Genau das fordert aber zum Beispiel Alexander Neu, der Obmann der Linken im Verteidigungsausschuss. Auch er ist umstritten und auch er hat gute Chancen, über die nordrhein-westfälische Landesliste 2017 wieder in den Bundestag einzuziehen. Bei seiner ersten Rede im Plenum wetterte er 2014 gegen die Präventivkriege, die Deutschland führen wolle, und sprach von einem „Ermächtigungsgesetz“. Er erntete empörte Zurufe und eine Ermahnung der Bundestagsvizepräsidentin Edelgard Bulmahn (SPD). Vor Beginn der Münchner Sicherheitskonferenz 2015 rief er in einem YouTube-Video zu einer Demonstration „gegen die Kriegstreiber auf der Sicherheitskonferenz“ auf, an der er selbst teilnahm. Die Organisatoren reagierten ungehalten, wohnte er doch „auf Staatskosten“ im Fünfsternehotel.

===============

** Aufgaben **
**A)** Nenne alle Wendungen, die im Text über Alexander Neu in Anführungszeichen stehen.
**B)** Schreib den Text über Alexander Neu im Anschluss an seinen letzten Satz weiter.
Die Auflistung ist eigenständiges Material und gehört nicht zum Text über Alexander Neu.

** Bereitgestellte Auflistung **
===============

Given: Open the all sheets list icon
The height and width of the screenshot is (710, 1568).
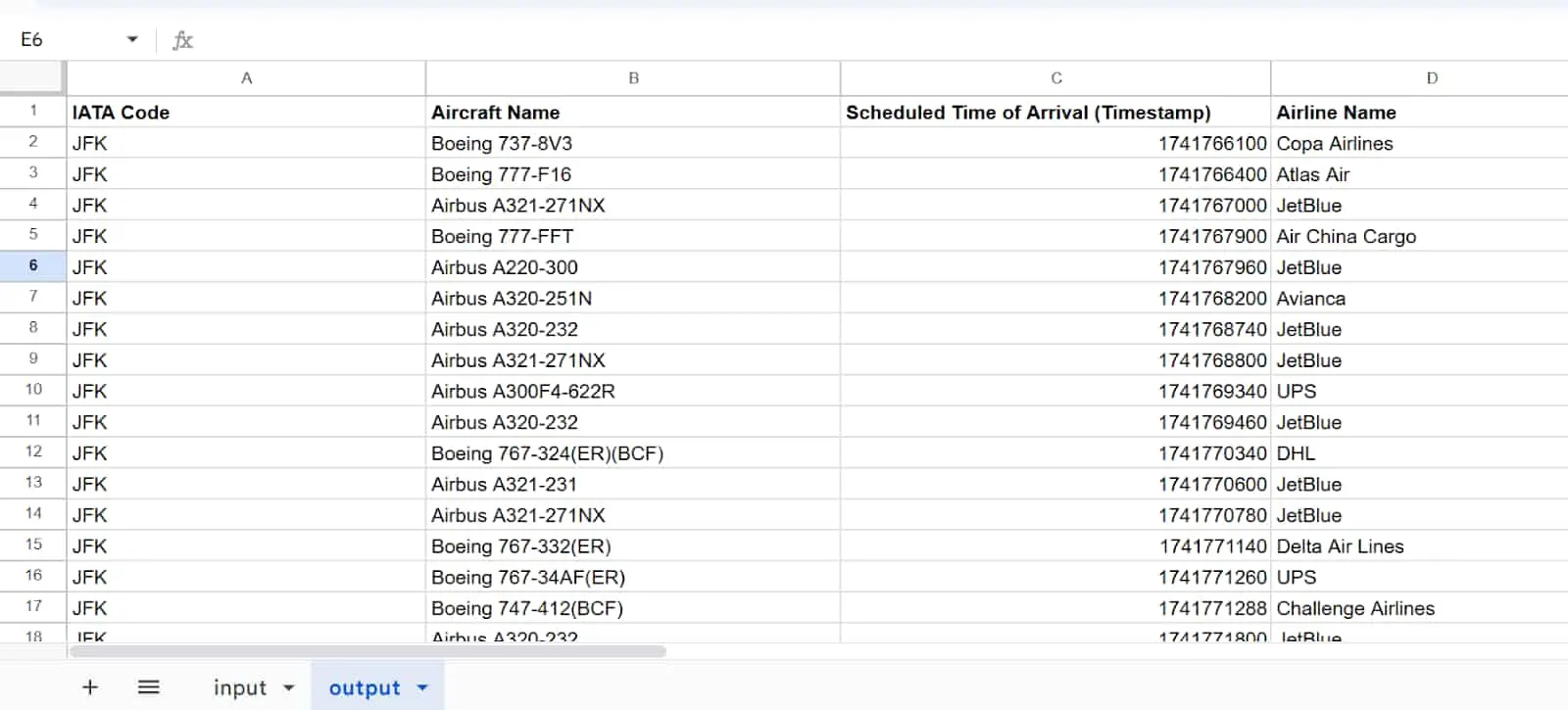Looking at the screenshot, I should 149,687.
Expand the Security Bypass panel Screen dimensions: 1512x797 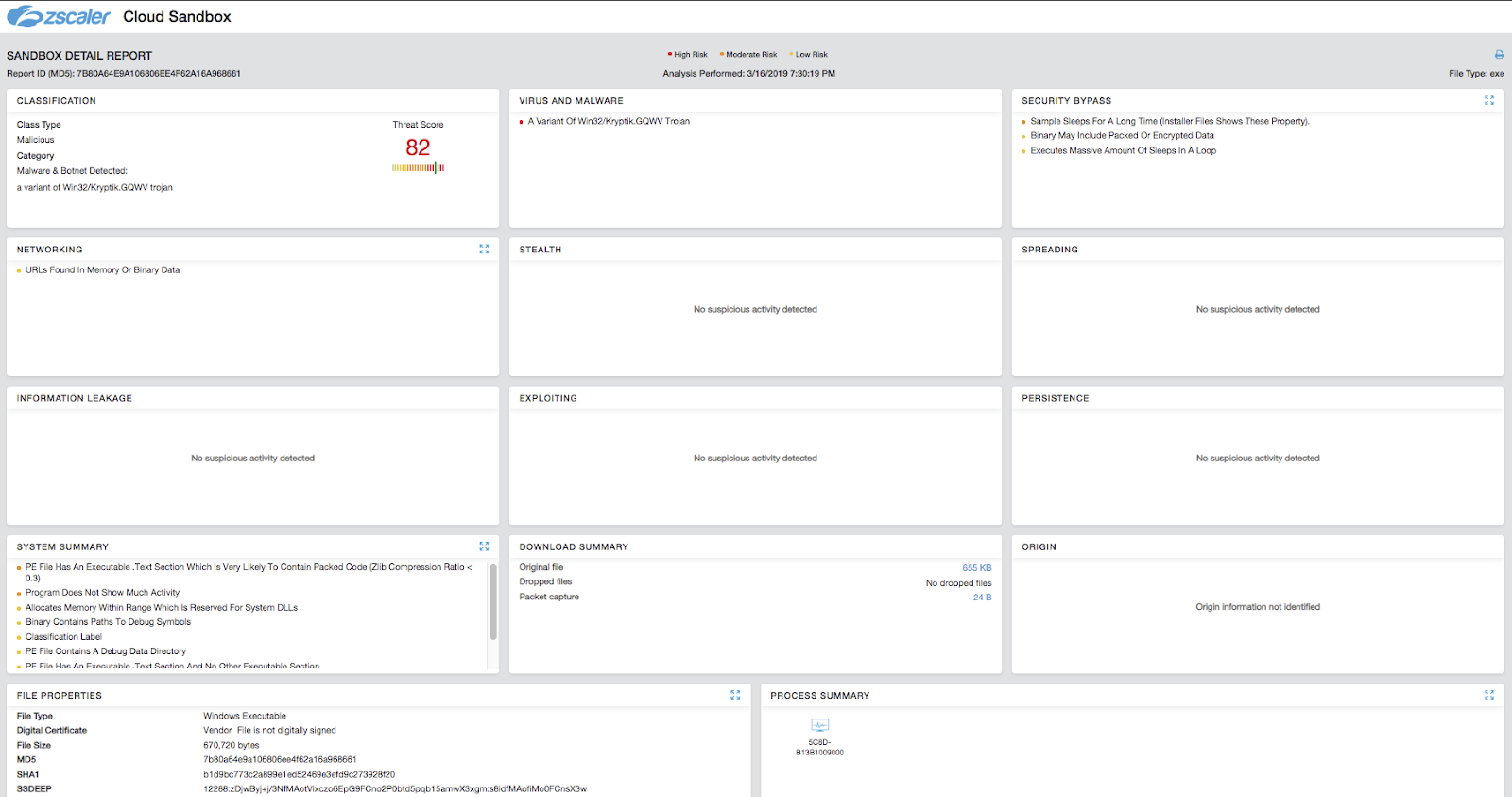point(1489,100)
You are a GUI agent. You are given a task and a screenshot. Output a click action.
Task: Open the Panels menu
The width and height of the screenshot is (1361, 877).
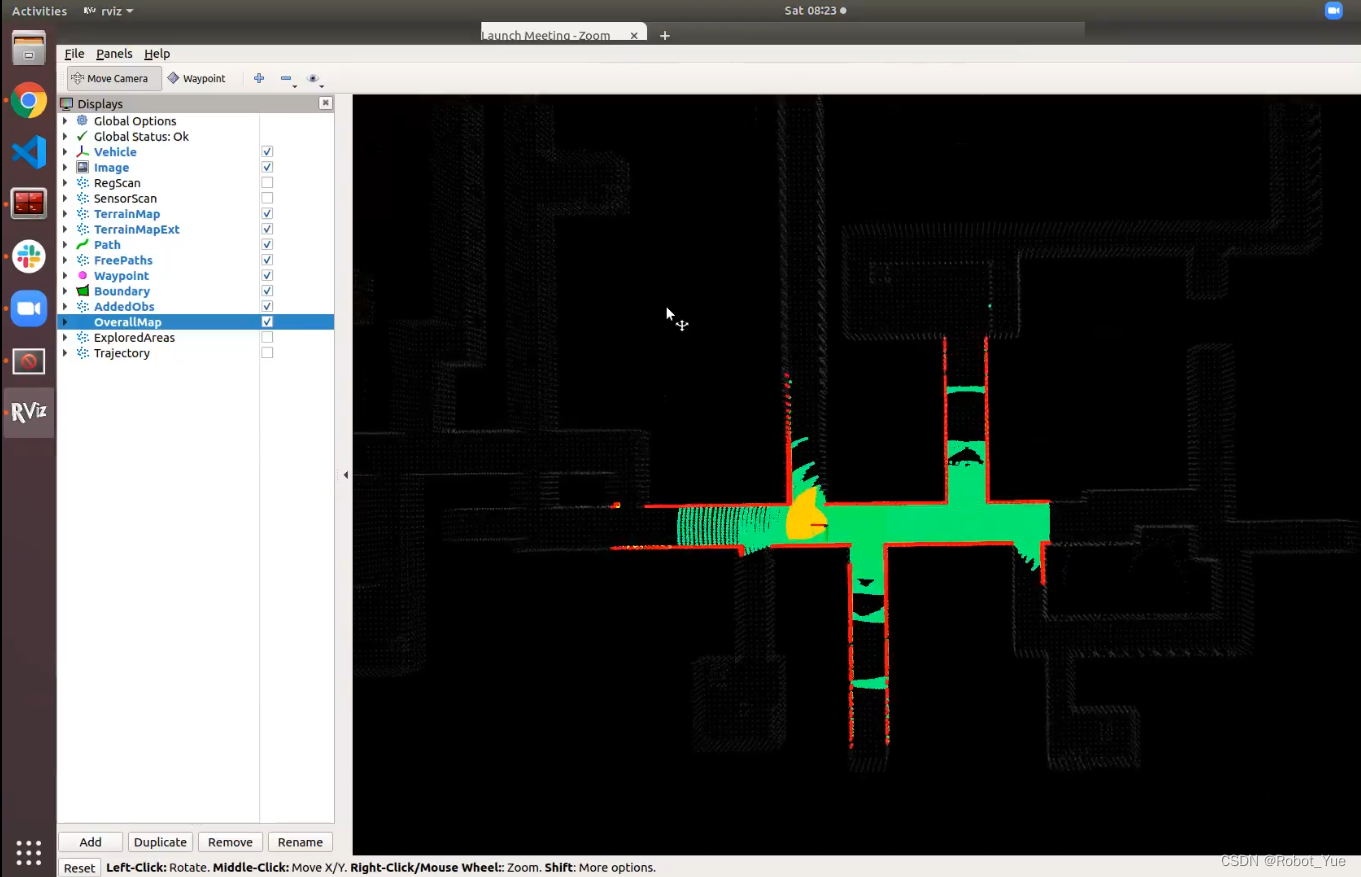[114, 54]
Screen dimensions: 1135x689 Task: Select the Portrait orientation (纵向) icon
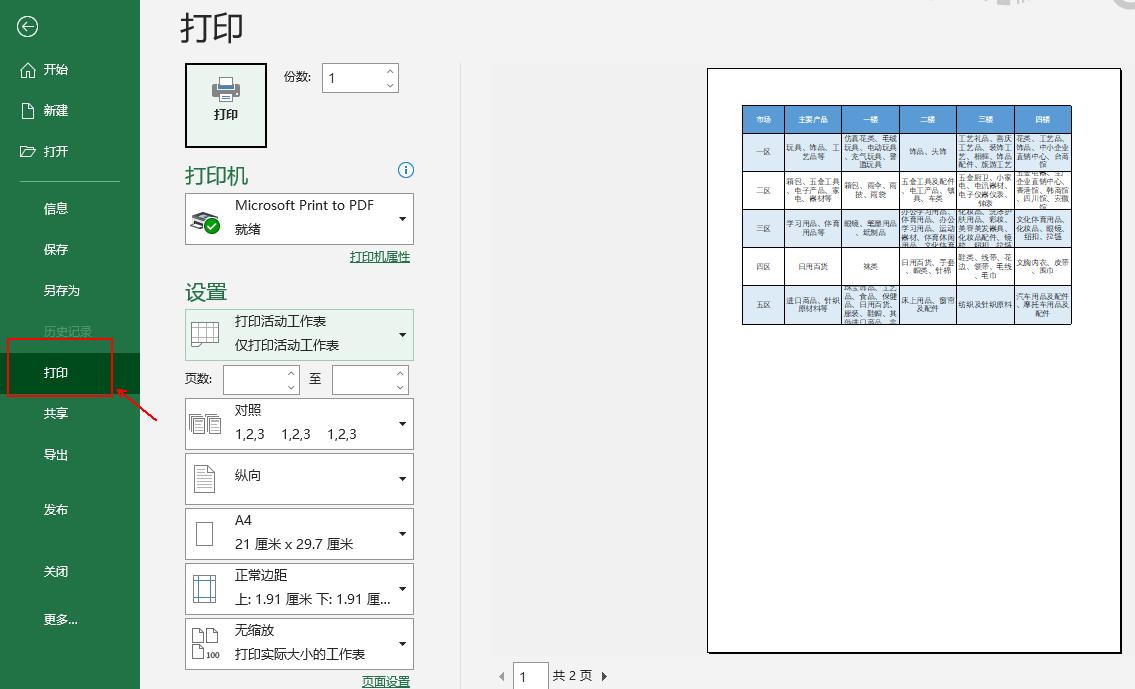tap(205, 478)
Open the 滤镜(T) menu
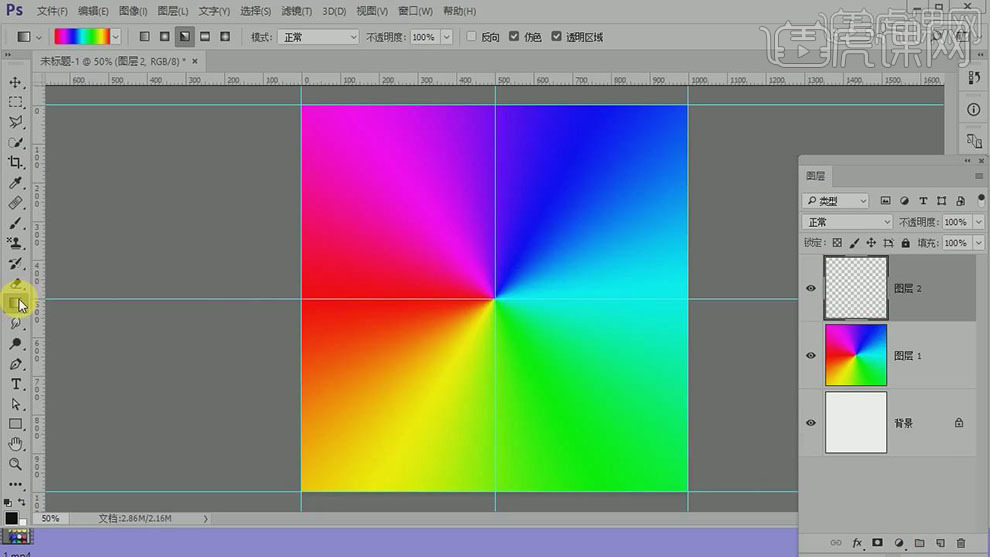 [x=293, y=11]

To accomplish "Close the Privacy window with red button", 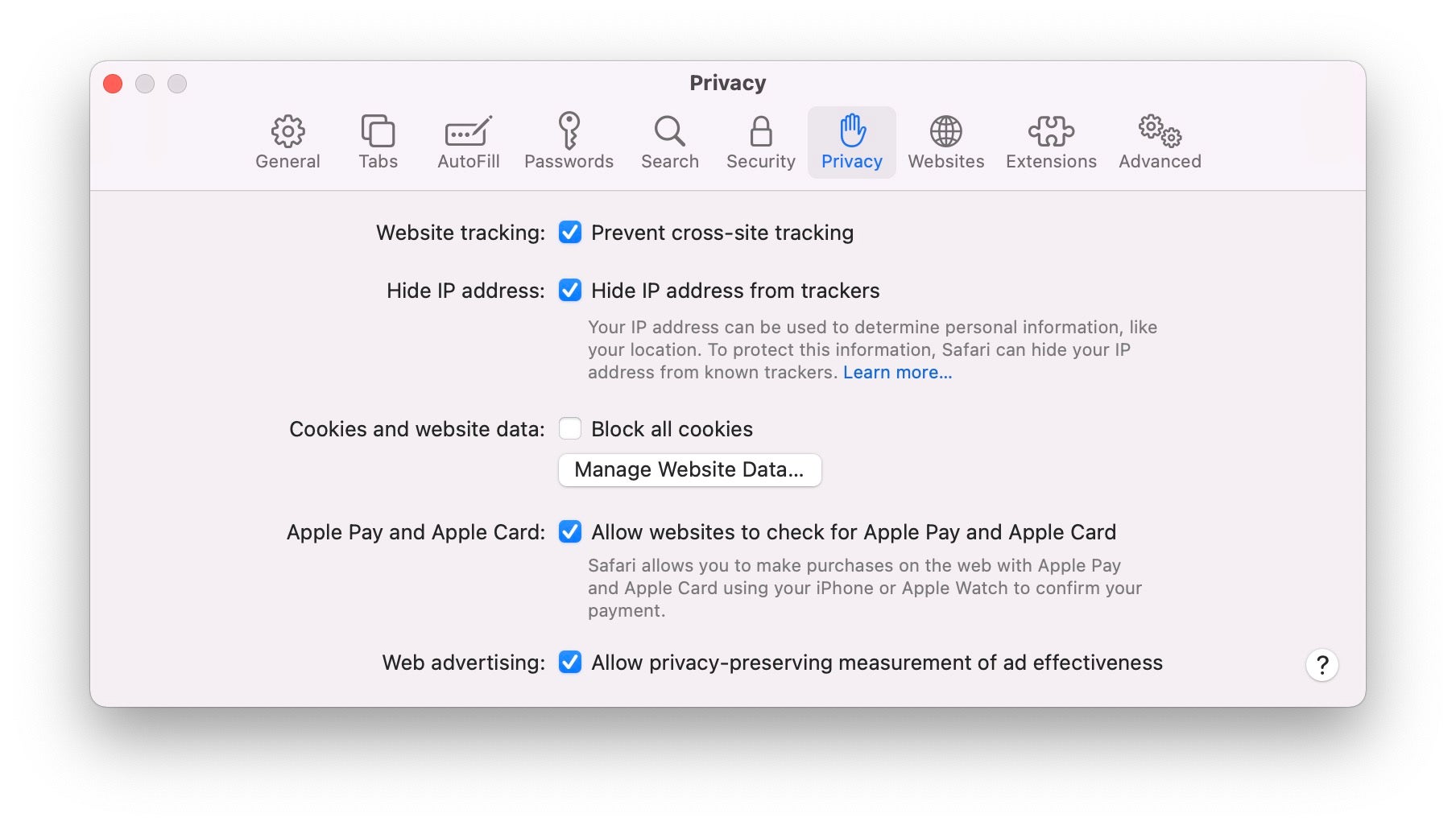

===============

** Lösungen **
**A)**
„Ermächtigungsgesetz“
„gegen die Kriegstreiber auf der Sicherheitskonferenz“
„auf Staatskosten“

**B)**
Mehrere Abgeordnete der Fraktion sind außerdem Mitglied des trotzkistischen Netzwerks Marx 21. Dieses vertrete die Überzeugung, „dass wir als Sozialisten im Kapitalismus nicht regieren sollen“, sagt Stefan Liebich, der als Mitglied des Reformerflügels der Linken die Gespräche zu R2G vorantreibt. „Ich schließe trotzdem nicht aus, dass man auch Abgeordnete dieser Gruppe für eine Regierungsbeteiligung gewinnen kann.“ Zu den Marx-21-Vertretern in der Fraktion gehören Hubertus Zdebel aus NRW, Christine Buchholz aus Hessen und Nicole Gohlke aus Bayern. Alle drei wollen wieder für den Bundestag kandidieren und werden den Einzug wohl auch schaffen.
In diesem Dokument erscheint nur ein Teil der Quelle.